Every record below is to be retyped exactly, with the pictures left out.

- - -

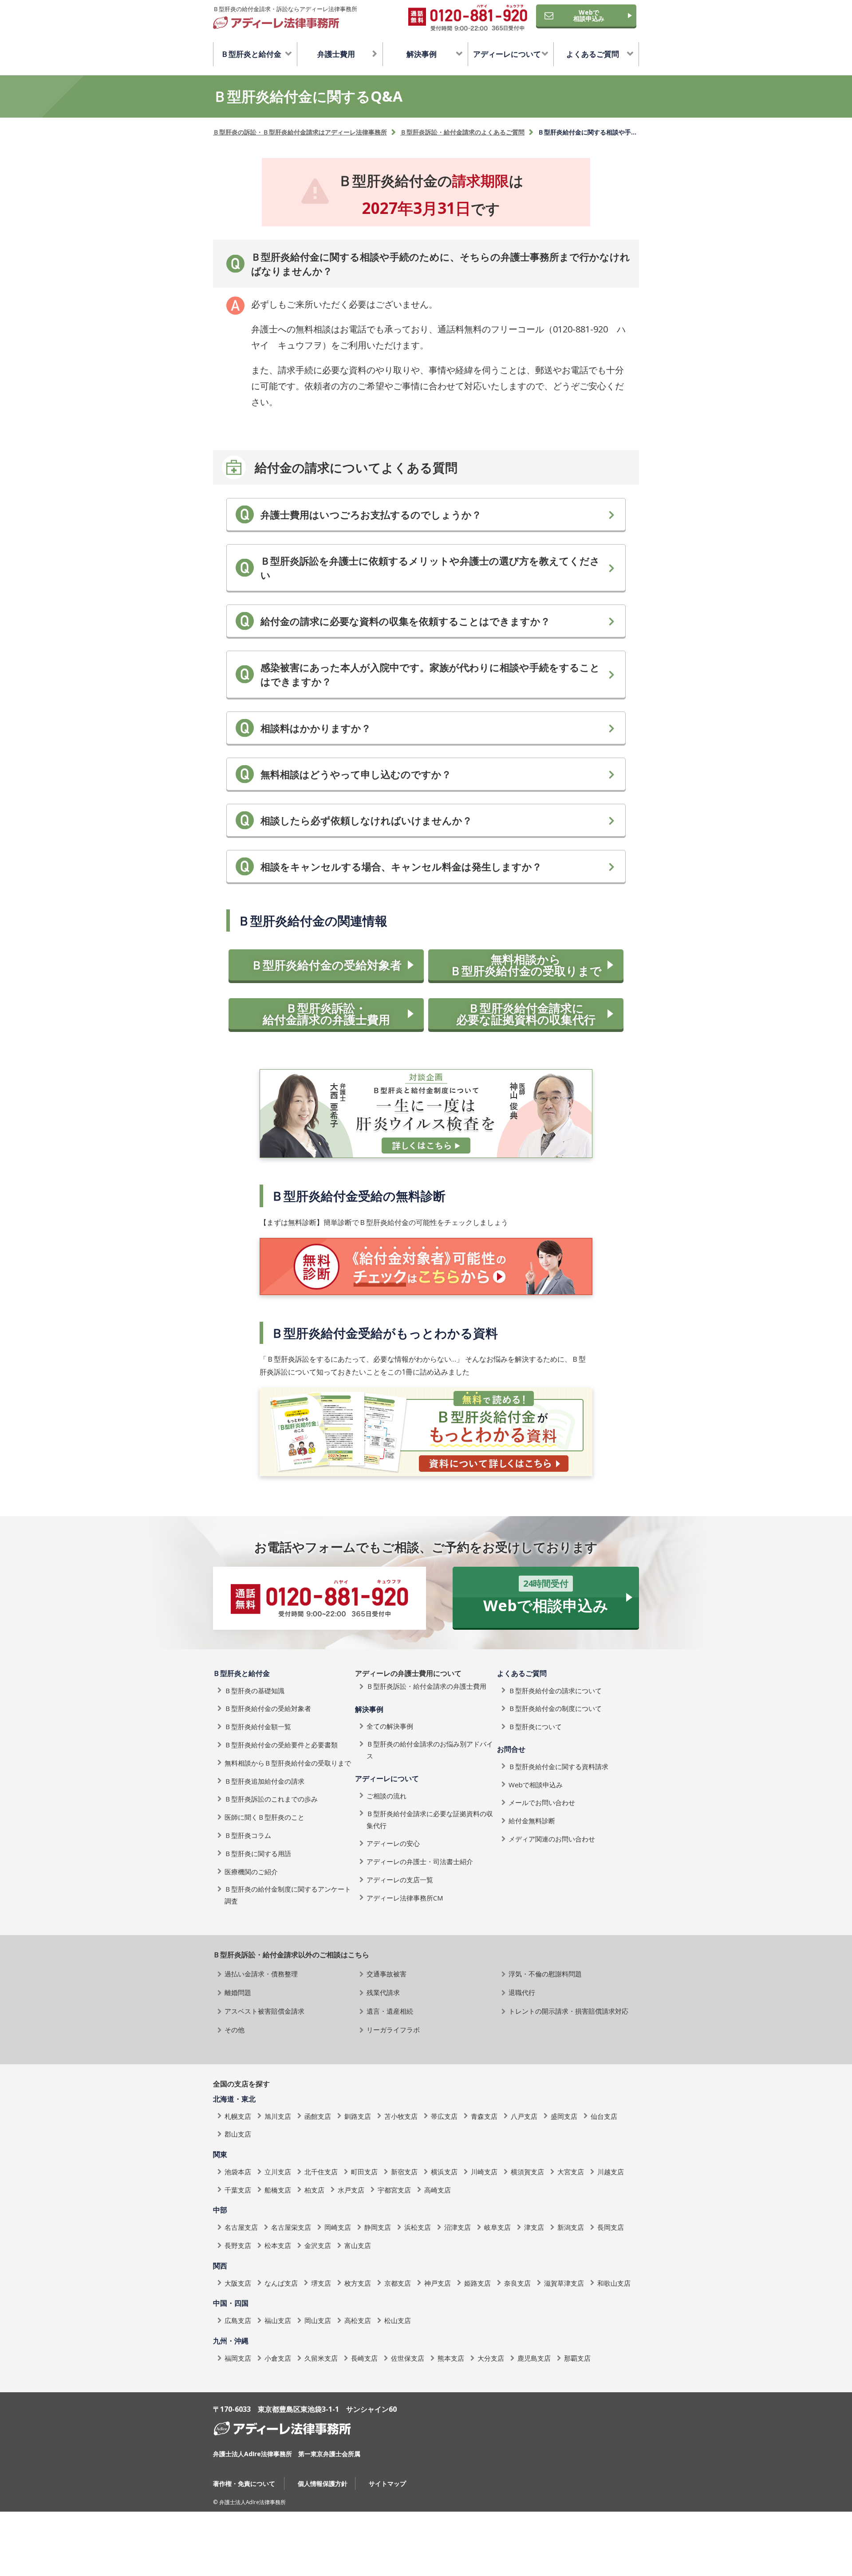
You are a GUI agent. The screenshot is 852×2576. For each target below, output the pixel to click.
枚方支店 (357, 2283)
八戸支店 (524, 2116)
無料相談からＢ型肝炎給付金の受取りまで (526, 965)
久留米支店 (321, 2358)
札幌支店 (238, 2116)
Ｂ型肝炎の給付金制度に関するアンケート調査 (288, 1895)
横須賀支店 (527, 2171)
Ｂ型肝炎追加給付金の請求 (264, 1781)
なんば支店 (281, 2283)
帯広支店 (444, 2116)
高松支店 (357, 2320)
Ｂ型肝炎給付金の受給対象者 (326, 965)
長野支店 (238, 2245)
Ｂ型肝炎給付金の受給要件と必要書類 (281, 1744)
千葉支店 (238, 2189)
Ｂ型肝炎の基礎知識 (254, 1690)
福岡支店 (238, 2358)
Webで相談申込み (588, 15)
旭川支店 (277, 2116)
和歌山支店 (614, 2283)
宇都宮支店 (394, 2189)
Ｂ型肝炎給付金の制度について (555, 1708)
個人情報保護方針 (322, 2483)
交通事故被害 (386, 1973)
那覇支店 (577, 2358)
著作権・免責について (244, 2483)
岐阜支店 (497, 2227)
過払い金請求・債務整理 (261, 1973)
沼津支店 (457, 2227)
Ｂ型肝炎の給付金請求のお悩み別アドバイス (430, 1749)
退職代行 (522, 1992)
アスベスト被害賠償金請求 (264, 2011)
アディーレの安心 (393, 1843)
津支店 (534, 2227)
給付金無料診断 (532, 1820)
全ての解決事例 (390, 1726)
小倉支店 (277, 2358)
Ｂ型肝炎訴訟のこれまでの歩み (271, 1798)
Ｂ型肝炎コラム (248, 1835)
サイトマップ (387, 2483)
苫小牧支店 (401, 2116)
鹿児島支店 (534, 2358)
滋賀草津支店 (564, 2283)
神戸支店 (437, 2283)
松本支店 (277, 2245)
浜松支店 (417, 2227)
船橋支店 (277, 2189)
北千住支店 (321, 2171)
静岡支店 (377, 2227)
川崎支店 (484, 2171)
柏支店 (314, 2189)
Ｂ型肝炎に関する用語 (258, 1853)
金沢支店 (317, 2245)
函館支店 (317, 2116)
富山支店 (357, 2245)
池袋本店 (238, 2171)
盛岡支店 (564, 2116)
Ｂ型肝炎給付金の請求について (555, 1690)
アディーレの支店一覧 (400, 1879)
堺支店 (321, 2283)
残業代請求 (383, 1992)
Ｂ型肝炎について (535, 1726)
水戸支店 (351, 2189)
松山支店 (397, 2320)
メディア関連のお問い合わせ (552, 1838)
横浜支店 (444, 2171)
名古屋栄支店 (291, 2227)
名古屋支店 (241, 2227)
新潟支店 (570, 2227)
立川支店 (277, 2171)
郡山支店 (238, 2134)
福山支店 (277, 2320)
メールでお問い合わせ (542, 1802)
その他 (235, 2029)
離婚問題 (238, 1992)
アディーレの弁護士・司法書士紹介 (420, 1861)
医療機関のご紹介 (251, 1871)
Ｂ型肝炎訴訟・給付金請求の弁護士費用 (326, 1013)
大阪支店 (238, 2283)
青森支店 (484, 2116)
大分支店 (490, 2358)
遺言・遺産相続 (390, 2011)
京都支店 (397, 2283)
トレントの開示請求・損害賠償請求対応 (568, 2011)
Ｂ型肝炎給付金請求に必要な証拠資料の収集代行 (526, 1013)
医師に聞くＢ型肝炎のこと (264, 1817)
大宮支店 (570, 2171)
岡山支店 (317, 2320)
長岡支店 (610, 2227)
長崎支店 (364, 2358)
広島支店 (238, 2320)
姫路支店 (477, 2283)
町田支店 (364, 2171)
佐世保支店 (407, 2358)
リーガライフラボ (393, 2029)
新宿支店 (404, 2171)
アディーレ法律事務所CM (405, 1897)
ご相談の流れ (386, 1795)
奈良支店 (517, 2283)
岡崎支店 (337, 2227)
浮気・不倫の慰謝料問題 (545, 1973)
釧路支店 (357, 2116)
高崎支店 (437, 2189)
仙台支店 (604, 2116)
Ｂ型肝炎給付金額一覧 (258, 1726)
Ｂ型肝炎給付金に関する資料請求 (558, 1766)
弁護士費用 (336, 54)
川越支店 (610, 2171)
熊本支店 (451, 2358)
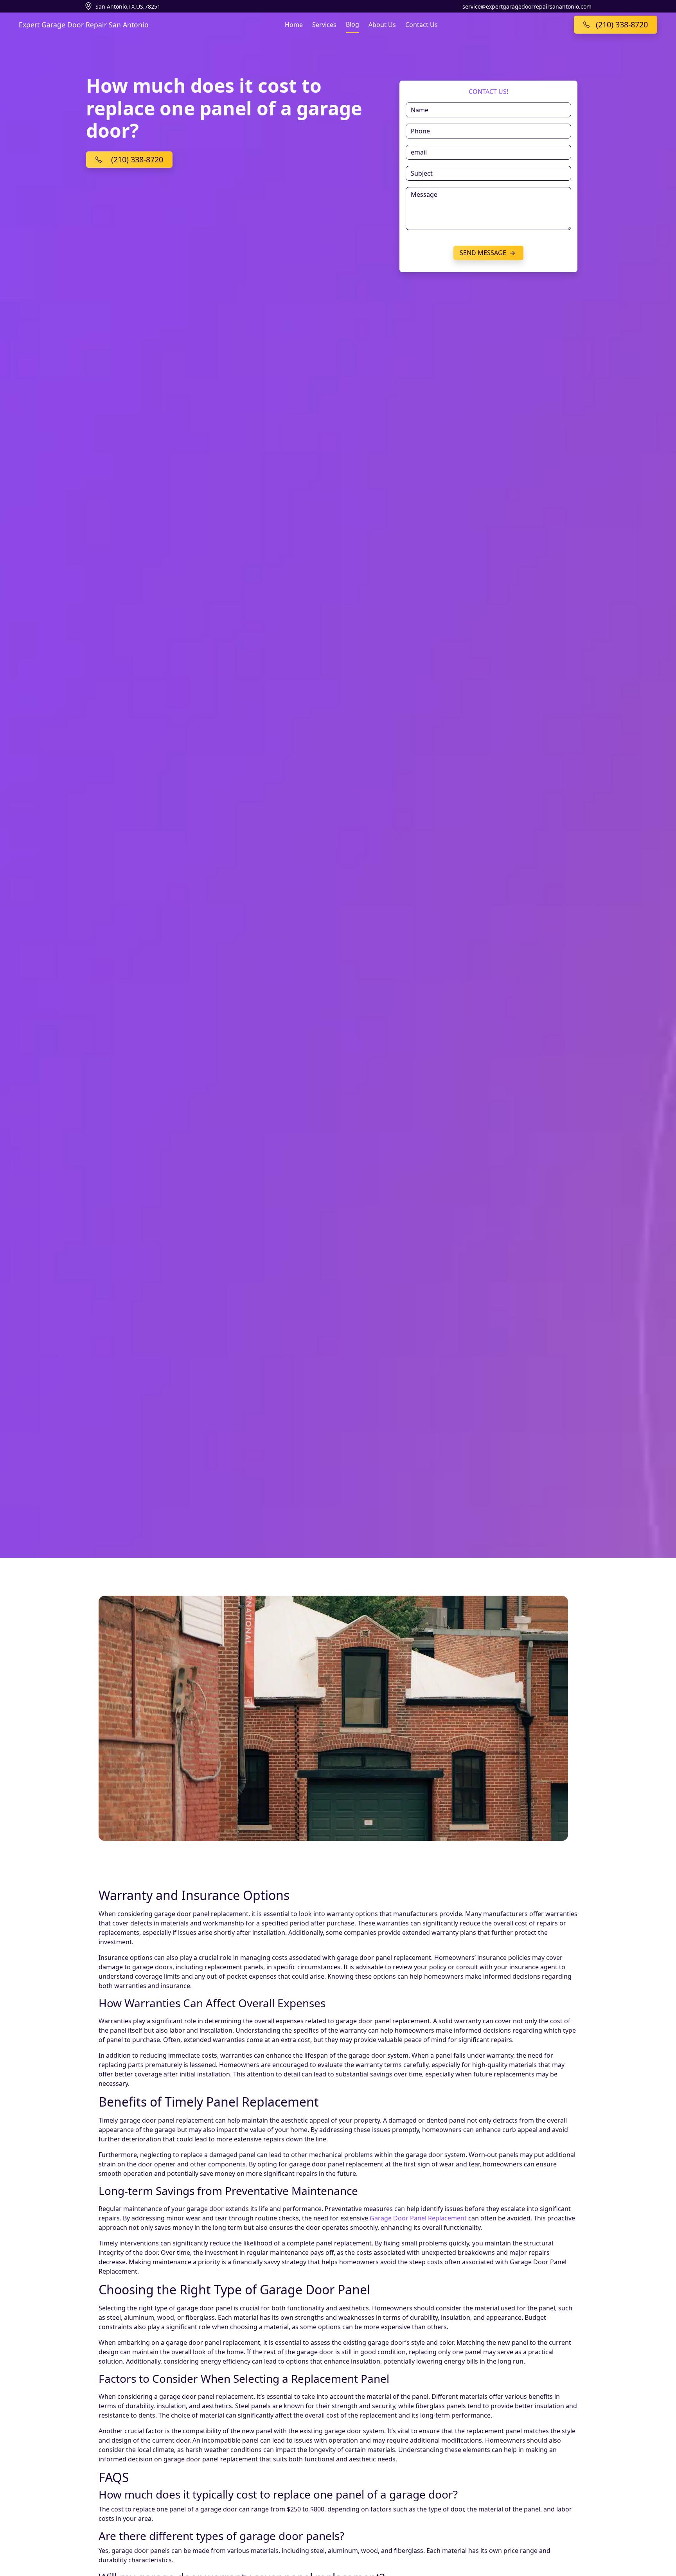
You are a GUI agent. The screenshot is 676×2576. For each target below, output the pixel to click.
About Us (382, 24)
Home (294, 24)
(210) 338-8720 (137, 159)
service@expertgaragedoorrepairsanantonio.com (527, 6)
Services (324, 24)
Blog (352, 24)
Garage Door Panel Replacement (418, 2218)
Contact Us (421, 24)
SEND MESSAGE (484, 252)
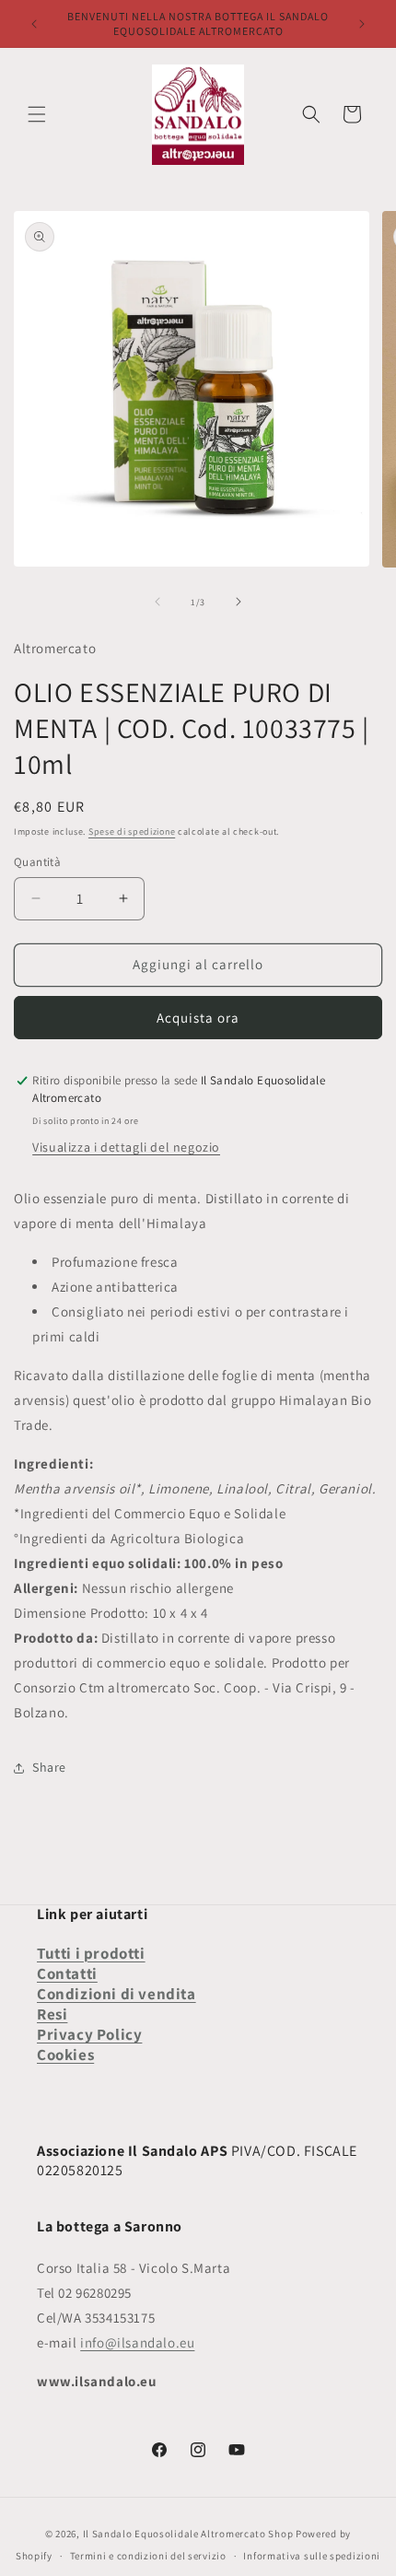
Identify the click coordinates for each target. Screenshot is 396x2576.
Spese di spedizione (131, 831)
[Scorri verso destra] (238, 601)
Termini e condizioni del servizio (148, 2555)
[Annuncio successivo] (362, 24)
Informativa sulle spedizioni (311, 2555)
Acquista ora (198, 1017)
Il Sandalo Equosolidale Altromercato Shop (188, 2533)
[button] (37, 114)
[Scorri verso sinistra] (157, 601)
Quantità (37, 862)
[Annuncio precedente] (34, 24)
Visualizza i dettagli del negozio (126, 1147)
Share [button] (49, 1767)
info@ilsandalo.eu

- - -

- Answer space
You are a GUI agent. The screenshot is 852×2576. For each target below, output the pixel to click.
枚方支店 (357, 2283)
八戸支店 (524, 2116)
無料相談からＢ型肝炎給付金の受取りまで (526, 965)
久留米支店 (321, 2358)
札幌支店 (238, 2116)
Ｂ型肝炎の給付金制度に関するアンケート調査 (288, 1895)
横須賀支店 (527, 2171)
Ｂ型肝炎追加給付金の請求 (264, 1781)
なんば支店 (281, 2283)
帯広支店 (444, 2116)
高松支店 (357, 2320)
Ｂ型肝炎給付金の受給対象者 (326, 965)
長野支店 (238, 2245)
Ｂ型肝炎給付金の受給要件と必要書類 (281, 1744)
千葉支店 (238, 2189)
Ｂ型肝炎の基礎知識 (254, 1690)
福岡支店 (238, 2358)
Webで相談申込み (588, 15)
旭川支店 (277, 2116)
和歌山支店 (614, 2283)
宇都宮支店 (394, 2189)
Ｂ型肝炎給付金の制度について (555, 1708)
個人情報保護方針 (322, 2483)
交通事故被害 (386, 1973)
那覇支店 (577, 2358)
著作権・免責について (244, 2483)
岐阜支店 (497, 2227)
過払い金請求・債務整理 (261, 1973)
沼津支店 (457, 2227)
Ｂ型肝炎の給付金請求のお悩み別アドバイス (430, 1749)
退職代行 (522, 1992)
アスベスト被害賠償金請求 (264, 2011)
アディーレの安心 (393, 1843)
津支店 (534, 2227)
給付金無料診断 (532, 1820)
全ての解決事例 (390, 1726)
小倉支店 (277, 2358)
Ｂ型肝炎訴訟のこれまでの歩み (271, 1798)
Ｂ型肝炎コラム (248, 1835)
サイトマップ (387, 2483)
苫小牧支店 (401, 2116)
鹿児島支店 (534, 2358)
滋賀草津支店 (564, 2283)
神戸支店 (437, 2283)
松本支店 (277, 2245)
浜松支店 (417, 2227)
船橋支店 (277, 2189)
北千住支店 (321, 2171)
静岡支店 (377, 2227)
川崎支店 (484, 2171)
柏支店 (314, 2189)
Ｂ型肝炎に関する用語 (258, 1853)
金沢支店 (317, 2245)
函館支店 (317, 2116)
富山支店 (357, 2245)
池袋本店 (238, 2171)
盛岡支店 (564, 2116)
Ｂ型肝炎給付金の請求について (555, 1690)
アディーレの支店一覧 (400, 1879)
堺支店 (321, 2283)
残業代請求 (383, 1992)
Ｂ型肝炎について (535, 1726)
水戸支店 (351, 2189)
松山支店 (397, 2320)
メディア関連のお問い合わせ (552, 1838)
横浜支店 (444, 2171)
名古屋栄支店 (291, 2227)
名古屋支店 (241, 2227)
新潟支店 (570, 2227)
立川支店 (277, 2171)
郡山支店 (238, 2134)
福山支店 (277, 2320)
メールでお問い合わせ (542, 1802)
その他 (235, 2029)
離婚問題 (238, 1992)
アディーレの弁護士・司法書士紹介 (420, 1861)
医療機関のご紹介 (251, 1871)
Ｂ型肝炎訴訟・給付金請求の弁護士費用 (326, 1013)
大阪支店 (238, 2283)
青森支店 (484, 2116)
大分支店 (490, 2358)
遺言・遺産相続 (390, 2011)
京都支店 (397, 2283)
トレントの開示請求・損害賠償請求対応 (568, 2011)
Ｂ型肝炎給付金請求に必要な証拠資料の収集代行 (526, 1013)
医師に聞くＢ型肝炎のこと (264, 1817)
大宮支店 (570, 2171)
岡山支店 (317, 2320)
長岡支店 (610, 2227)
長崎支店 (364, 2358)
広島支店 (238, 2320)
姫路支店 (477, 2283)
町田支店 (364, 2171)
佐世保支店 (407, 2358)
リーガライフラボ (393, 2029)
新宿支店 (404, 2171)
アディーレ法律事務所CM (405, 1897)
ご相談の流れ (386, 1795)
奈良支店 (517, 2283)
岡崎支店 (337, 2227)
浮気・不倫の慰謝料問題 (545, 1973)
釧路支店 (357, 2116)
高崎支店 (437, 2189)
仙台支店 (604, 2116)
Ｂ型肝炎給付金額一覧 (258, 1726)
Ｂ型肝炎給付金に関する資料請求 (558, 1766)
弁護士費用 (336, 54)
川越支店 (610, 2171)
熊本支店 (451, 2358)
You are a GUI agent. The screenshot is 676×2576. For each target below, output the pixel to click.
About Us (382, 24)
Home (294, 24)
(210) 338-8720 (137, 159)
service@expertgaragedoorrepairsanantonio.com (527, 6)
Services (324, 24)
Blog (352, 24)
Garage Door Panel Replacement (418, 2218)
Contact Us (421, 24)
SEND MESSAGE (484, 252)
Identify the click coordinates for each target. Screenshot is 396x2576.
Spese di spedizione (131, 831)
[Scorri verso destra] (238, 601)
Termini e condizioni del servizio (148, 2555)
[Annuncio successivo] (362, 24)
Informativa sulle spedizioni (311, 2555)
Acquista ora (198, 1017)
Il Sandalo Equosolidale Altromercato Shop (188, 2533)
[button] (37, 114)
[Scorri verso sinistra] (157, 601)
Quantità (37, 862)
[Annuncio precedente] (34, 24)
Visualizza i dettagli del negozio (126, 1147)
Share [button] (49, 1767)
info@ilsandalo.eu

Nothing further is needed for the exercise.